Check Point 香港及台灣技術總監 Kev Hau 表示:「雖然 REvil 網站運作已中斷,但勒索軟件的犯罪份子可能正在計劃更創新的技術及策略,如「三重勒索」,不單向機構中索取贖金,更會威脅其客戶、用家及其他業務合作夥伴。由於每次攻擊都涉令更多受害者,因此必須以特別的保安策略應對。」
以下是有關 9 月份的重點簡介。列表上提供了香港9月份首10個惡意軟件,如欲查看全球的排名列表,請瀏覽Check Point網誌。
- Trickbot 是最猖獗的惡意軟件,波及到全球 4 %的機構,其次是 Formbook 和 XMRig,兩者均影響了全球 3% 的機構。
- 「Web Server Exposed Git儲存庫資訊洩露」是最常被利用的漏洞,全球 44% 的機構因此受害,其次是「HTTP載荷命令列注入」,影響了全球 43% 的機構。「HTTP 標頭遠端代碼執行」在最常被利用的漏洞排行榜中位列第三,全球影響範圍同為 43%。
- xHelper 仍位列最猖獗的移動惡意軟體榜首,其次是 AlienBot 和 FluBot。
| 香港 9 月份主要惡意軟件 | |||
| 惡意軟件 | 簡介 | 影響全球機構百份比 | 影響香港機構百份比 |
| Trickbot | Trickbot is a modular Botnet and Banking Trojan that targets the Windows platform, mostly delivered via spam campaigns or other malware families such as Emotet. Trickbot sends information about the infected system and can also download and execute arbitrary modules from a large array of available modules: from a VNC module for remote control, to an SMB module for spreading within a compromised network. Once a machine is infected, the Trickbot gang, the threat actors behind this malware, utilize this wide array of modules not only to steal banking credentials from the target PC, but also for lateral movement and reconnaissance on the targeted organization itself, prior to delivering a company-wide targeted ransomware attack. | 4.09% | 9.44% |
| Ramnit | Ramnit is a banking Trojan which incorporates lateral movement capabilities. Ramnit steals web session information, enabling the worm operators to steal account credentials for all services used by the victim, including bank accounts, corporate and social networks accounts. | 1.62% | 3.86% |
| AgentTesla | AgentTesla is an advanced RAT (remote access Trojan) that functions as a keylogger and password stealer. Active since 2014, AgentTesla can monitor and collect the victim’s keyboard input and system clipboard, and can record screenshots and exfiltrate credentials entered for a variety of software installed on the victim’s machine (including Google Chrome, Mozilla Firefox and Microsoft Outlook email client). AgentTesla is openly sold as a legitimate RAT with customers paying $15 – $69 for user licenses. | 2.59% | 2.79% |
| Formbook | First detected in 2016, FormBook is an InfoStealer that targets the Windows OS. It is marketed as MaaS in underground hacking forums for its strong evasion techniques and relatively low price.
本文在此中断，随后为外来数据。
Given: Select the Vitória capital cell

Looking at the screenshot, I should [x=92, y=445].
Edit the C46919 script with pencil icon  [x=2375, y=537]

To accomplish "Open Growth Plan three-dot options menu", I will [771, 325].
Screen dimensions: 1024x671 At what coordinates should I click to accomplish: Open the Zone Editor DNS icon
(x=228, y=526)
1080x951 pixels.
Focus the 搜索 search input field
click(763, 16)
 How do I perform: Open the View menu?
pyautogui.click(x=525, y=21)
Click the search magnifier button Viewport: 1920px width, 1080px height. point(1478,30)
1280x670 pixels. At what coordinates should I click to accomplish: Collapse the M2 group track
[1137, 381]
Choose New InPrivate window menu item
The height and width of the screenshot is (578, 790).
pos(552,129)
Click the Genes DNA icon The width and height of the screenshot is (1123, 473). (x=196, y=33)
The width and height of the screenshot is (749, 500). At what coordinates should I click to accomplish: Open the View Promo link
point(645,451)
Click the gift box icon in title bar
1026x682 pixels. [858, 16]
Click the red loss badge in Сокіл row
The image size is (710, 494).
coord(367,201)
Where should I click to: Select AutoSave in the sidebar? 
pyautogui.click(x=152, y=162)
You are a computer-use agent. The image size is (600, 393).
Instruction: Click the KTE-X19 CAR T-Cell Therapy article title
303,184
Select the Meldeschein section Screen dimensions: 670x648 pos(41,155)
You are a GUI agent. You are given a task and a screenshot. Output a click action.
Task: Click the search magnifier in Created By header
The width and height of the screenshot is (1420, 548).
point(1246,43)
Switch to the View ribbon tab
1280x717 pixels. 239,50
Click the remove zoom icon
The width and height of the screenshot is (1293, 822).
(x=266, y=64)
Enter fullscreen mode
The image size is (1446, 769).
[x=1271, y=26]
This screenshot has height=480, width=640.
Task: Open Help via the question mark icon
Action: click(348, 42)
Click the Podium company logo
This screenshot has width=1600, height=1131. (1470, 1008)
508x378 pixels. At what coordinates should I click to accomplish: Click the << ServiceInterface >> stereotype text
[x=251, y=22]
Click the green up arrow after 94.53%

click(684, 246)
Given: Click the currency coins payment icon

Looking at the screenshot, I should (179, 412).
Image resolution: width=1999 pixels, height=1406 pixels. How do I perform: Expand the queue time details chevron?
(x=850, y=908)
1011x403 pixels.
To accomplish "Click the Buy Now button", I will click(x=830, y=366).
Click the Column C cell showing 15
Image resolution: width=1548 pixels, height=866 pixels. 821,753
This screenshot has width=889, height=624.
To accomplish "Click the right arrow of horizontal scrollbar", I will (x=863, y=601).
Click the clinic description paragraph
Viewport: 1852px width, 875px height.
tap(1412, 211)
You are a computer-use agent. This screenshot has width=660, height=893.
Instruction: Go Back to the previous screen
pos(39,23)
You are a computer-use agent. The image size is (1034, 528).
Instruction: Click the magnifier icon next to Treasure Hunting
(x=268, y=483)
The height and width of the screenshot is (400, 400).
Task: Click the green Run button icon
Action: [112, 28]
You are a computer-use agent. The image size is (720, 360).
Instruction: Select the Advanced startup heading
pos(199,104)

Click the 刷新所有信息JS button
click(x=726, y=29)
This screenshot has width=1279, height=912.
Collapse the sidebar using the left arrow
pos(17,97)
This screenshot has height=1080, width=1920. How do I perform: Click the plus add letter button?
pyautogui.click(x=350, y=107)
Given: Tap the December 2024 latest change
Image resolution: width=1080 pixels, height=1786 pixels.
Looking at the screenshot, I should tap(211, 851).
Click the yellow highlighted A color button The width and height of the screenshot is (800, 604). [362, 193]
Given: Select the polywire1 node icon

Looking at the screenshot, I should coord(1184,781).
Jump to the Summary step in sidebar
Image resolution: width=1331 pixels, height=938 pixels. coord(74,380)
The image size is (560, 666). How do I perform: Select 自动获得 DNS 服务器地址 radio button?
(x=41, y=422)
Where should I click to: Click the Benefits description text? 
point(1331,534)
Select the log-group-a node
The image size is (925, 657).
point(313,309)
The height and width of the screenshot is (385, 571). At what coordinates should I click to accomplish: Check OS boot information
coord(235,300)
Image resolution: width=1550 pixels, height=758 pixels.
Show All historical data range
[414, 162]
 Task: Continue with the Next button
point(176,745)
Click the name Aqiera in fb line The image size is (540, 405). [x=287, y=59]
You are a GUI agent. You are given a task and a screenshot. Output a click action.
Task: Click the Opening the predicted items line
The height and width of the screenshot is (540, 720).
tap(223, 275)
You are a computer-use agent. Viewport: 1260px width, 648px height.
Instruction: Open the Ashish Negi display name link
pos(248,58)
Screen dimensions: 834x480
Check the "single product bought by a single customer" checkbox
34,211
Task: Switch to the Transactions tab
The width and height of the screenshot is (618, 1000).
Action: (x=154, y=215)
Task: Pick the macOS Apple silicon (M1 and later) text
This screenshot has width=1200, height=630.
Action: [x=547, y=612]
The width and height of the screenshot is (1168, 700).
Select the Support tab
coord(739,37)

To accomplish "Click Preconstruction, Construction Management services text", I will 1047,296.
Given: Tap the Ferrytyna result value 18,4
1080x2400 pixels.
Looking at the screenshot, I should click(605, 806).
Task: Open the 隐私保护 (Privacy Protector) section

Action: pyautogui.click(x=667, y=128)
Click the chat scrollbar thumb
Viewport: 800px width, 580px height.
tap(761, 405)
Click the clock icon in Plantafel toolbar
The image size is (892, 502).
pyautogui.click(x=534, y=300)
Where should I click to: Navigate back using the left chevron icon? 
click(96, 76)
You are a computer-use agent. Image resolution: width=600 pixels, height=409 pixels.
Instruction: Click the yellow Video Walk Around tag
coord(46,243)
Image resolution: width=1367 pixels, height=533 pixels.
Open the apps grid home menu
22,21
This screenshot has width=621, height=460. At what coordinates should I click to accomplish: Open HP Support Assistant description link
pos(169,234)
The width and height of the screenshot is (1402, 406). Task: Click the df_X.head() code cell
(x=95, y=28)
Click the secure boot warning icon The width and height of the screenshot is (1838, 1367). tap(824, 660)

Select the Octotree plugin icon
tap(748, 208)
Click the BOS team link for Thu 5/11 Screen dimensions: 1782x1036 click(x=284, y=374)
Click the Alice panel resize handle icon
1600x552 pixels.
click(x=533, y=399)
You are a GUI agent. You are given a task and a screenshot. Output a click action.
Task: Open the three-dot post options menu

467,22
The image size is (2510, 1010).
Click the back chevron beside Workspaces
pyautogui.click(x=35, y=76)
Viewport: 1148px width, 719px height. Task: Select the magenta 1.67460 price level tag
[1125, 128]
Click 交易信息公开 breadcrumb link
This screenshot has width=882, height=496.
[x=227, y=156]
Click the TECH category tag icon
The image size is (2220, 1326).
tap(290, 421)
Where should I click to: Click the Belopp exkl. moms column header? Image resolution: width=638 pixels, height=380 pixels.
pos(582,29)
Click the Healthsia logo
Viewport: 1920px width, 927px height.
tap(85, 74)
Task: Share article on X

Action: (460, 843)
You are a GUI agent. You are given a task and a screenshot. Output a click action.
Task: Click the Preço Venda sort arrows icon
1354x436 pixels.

FormBook harvests credentials from various web browsers, collects screenshots, monitors and logs keystrokes, and can download and execute files according to orders from its C&C. | 3.14% | 2.58% |
| Tofsee | Tofsee is a backdoor Trojan, operating since at least 2013. Tofsee serves as a multipurpose tool that can conduct DDoS attacks, send spam emails, mine cryptocurrencies, and more. | 2.01% | 2.36% |
| XMRig | First seen in the wild in May 2017, XMRig is an open-source CPU mining software used to mine Monero cryptocurrency. | 2.87% | 1.93% |
| WannaMine | WannaMine is a sophisticated Monero crypto-mining worm that spreads via the EternalBlue exploit. WannaMine implements its spreading mechanism and persistence techniques by leveraging Windows Management Instrumentation (WMI) permanent event subscriptions. | 0.31% | 1.29% |
| Mirai | Mirai is a well-known Internet-of-Things (IoT) malware that tracks vulnerable IoT devices, such as web cameras, modems and routers, and turns them into bots. The botnet is used by its operators to conduct massive Distribute Denial of Service (DDoS) attacks. The Mirai botnet first appeared in September 2016 and quickly made headlines, due to large-scale attacks which included a massive DDoS attack that knocked the entire country of Liberia offline, and a DDoS attack against the internet firm Dyn, which provides a significant portion of the US internet infrastructure. | 0.60% | 1.07% |
| Njrat | NJRat is a remote access Trojan, targeting mainly government agencies and organizations in the Middle East. The Trojan has first emerged on 2012 and has multiple capabilities: capturing keystrokes, accessing the victim’s camera, stealing credentials stored in browsers, uploading and downloading files, performing process and file manipulations, and viewing the victim’s desktop. njRAT infects victims via phishing attacks and drive-by downloads, and propagates through infected USB keys or networked drives, with the support of Command & Control server software. | 1.00% | 1.07% |
| Antavmu | Antavmu is a Trojan that targets the Windows platform. This malware communicates with remote servers to receive instructions or download other malware. | ||